Je suis rapidement devenue autonome. Financièrement, physiquement, mentalement, tout. Et je vous jure qu'à 10 ans c'est pas facile. Je portais les sacs des petites mamies, faisait du ménage, du repassage, distribuait des tracts, faisait du bricolage, vendait mes anciens jouets au pucier. Je me faisais toute seule à manger, m'achetais moi-même la nourriture, mes habits aussi. Faire le genre de choses que l'on fait adulte, à seulement 10 ans, je peux vous dire que ça vous forge une personne. Néanmoins, j'essayais de profiter de ma jeunesse au maximum, ma mère m'autorisait à aller à tous les goûters d'anniversaire que je voulais – tant que j'étais loin d'elle, c'était parfait ! Alors je ne me suis pas fait prier. J'ai mis toutes les chances de mon côté pour réussir à l'école, et partir de chez moi le plus tôt possible. Heureusement j'avais des facilités, et je me suis vite retrouvée dans les meilleures de l'école. Mon père n'était pas au courant de l'enfer que je vivais ici, mais je ne voulais pas l'inquiéter, je lui avais simplement demandé de m'envoyer l'argent en « cash », parce que je soupçonnais ma mère de ne pas me donner tout l'argent que je devais avoir. J'interceptais donc la lettre en provenance de Russie, et gardais les billets au chaud dans ma chambre.

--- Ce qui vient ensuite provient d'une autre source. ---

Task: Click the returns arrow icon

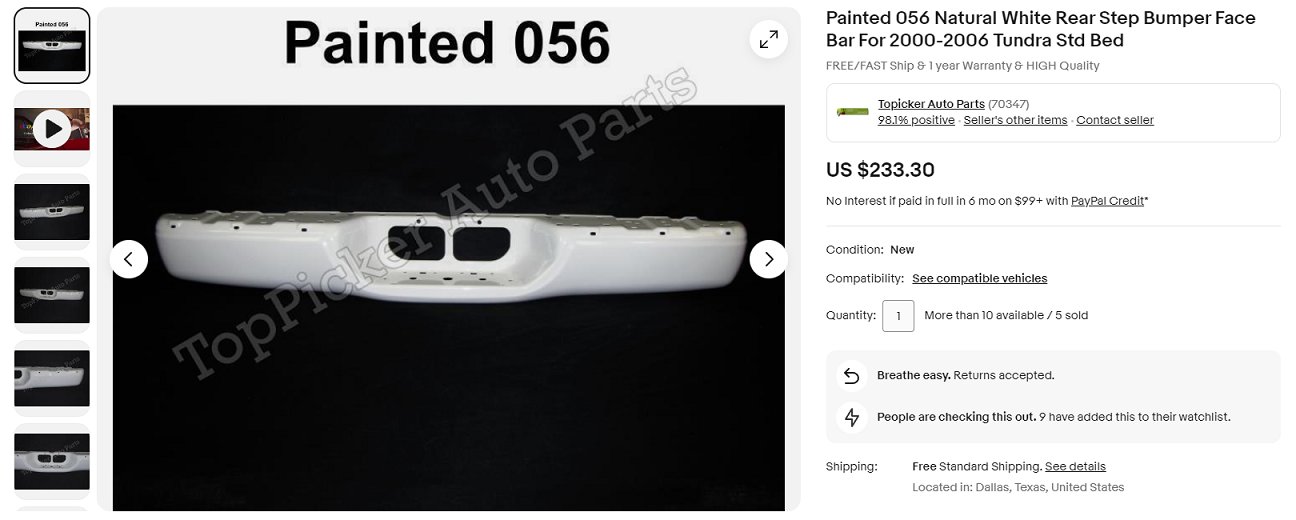Action: (852, 376)
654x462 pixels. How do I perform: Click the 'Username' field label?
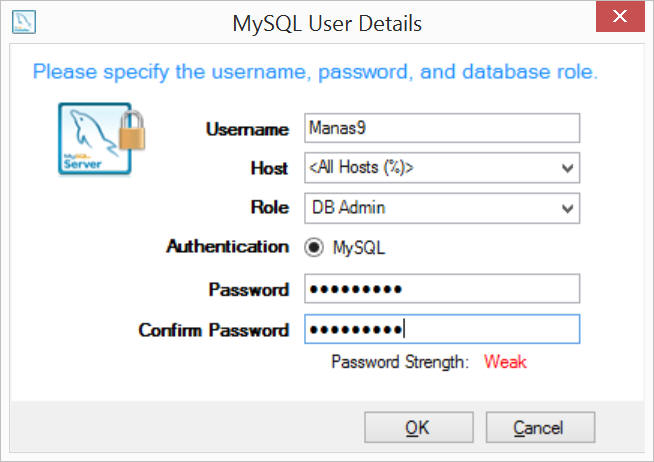coord(247,129)
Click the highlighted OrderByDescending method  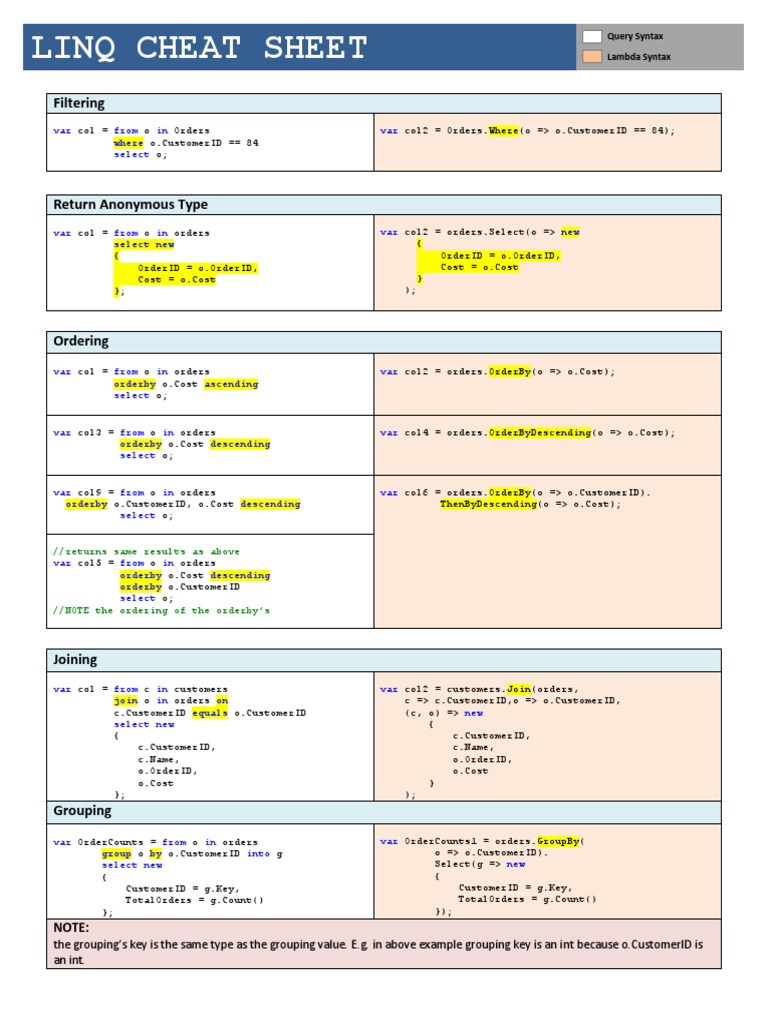tap(539, 433)
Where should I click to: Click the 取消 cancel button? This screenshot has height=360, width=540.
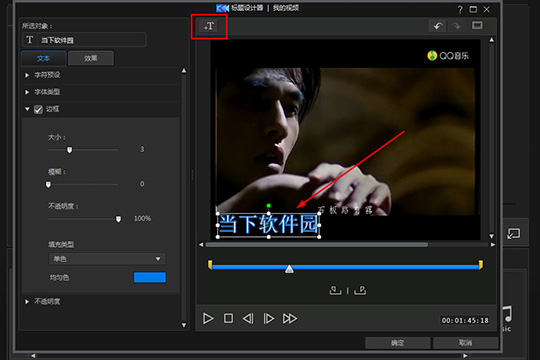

Lorsque j'ai eu 16 ans, j'ai demandé à ma mère d'être émancipée. Elle n'a pas refusée, elle était même aux anges : sa fille-déchet ne serait plus dans ses pattes. Je ne l'ai plus revue depuis. Mais émancipée voulait dire « je me débrouille entièrement seule ». J'ai fait appel à mon père, qui m'a généreusement financé l'internat, mais je savais qu'il n'avait pas les moyens et qu'il se sacrifiait pour moi. Plus tard, je suis entrée dans une école publique de journalisme, et j'enchaînais les petits boulots pour financer mon logement, ma nourriture, et mes habits. Je ne faisais plus appel à mon père, et me débrouillais donc seule. J'avais trouvé une petite maison, un petit studio disons, dans le IIème arrondissement de la capitale – vous vous demanderez peut-être comment je ne pouvais pas détester cette ville, après l'enfance que j'y avais passée.. mais Paris m'avait toujours plu, je m'y sentais vraiment bien : ma mère n'était qu'une tâche parmi la beauté de cette ville –, coincé entre deux maisons plus grosse. Je le louais à une petite grand-mère adorable et vraiment généreuse : le salaire était bien en dessous de ce que cet appartement valait, et je la remerciais grandement. Déterminée, j'ai réussis mes études avec succès, et ai réussi à trouver un boulot rapidement, tout d'abord comme secrétaire chez France Télévision, et puis, lorsqu'ils ont été certains de ma motivation et de mes qualités, ils m'ont engagés en tant que journaliste. Je crois qu'ils ne sont pas mécontents de mon travail.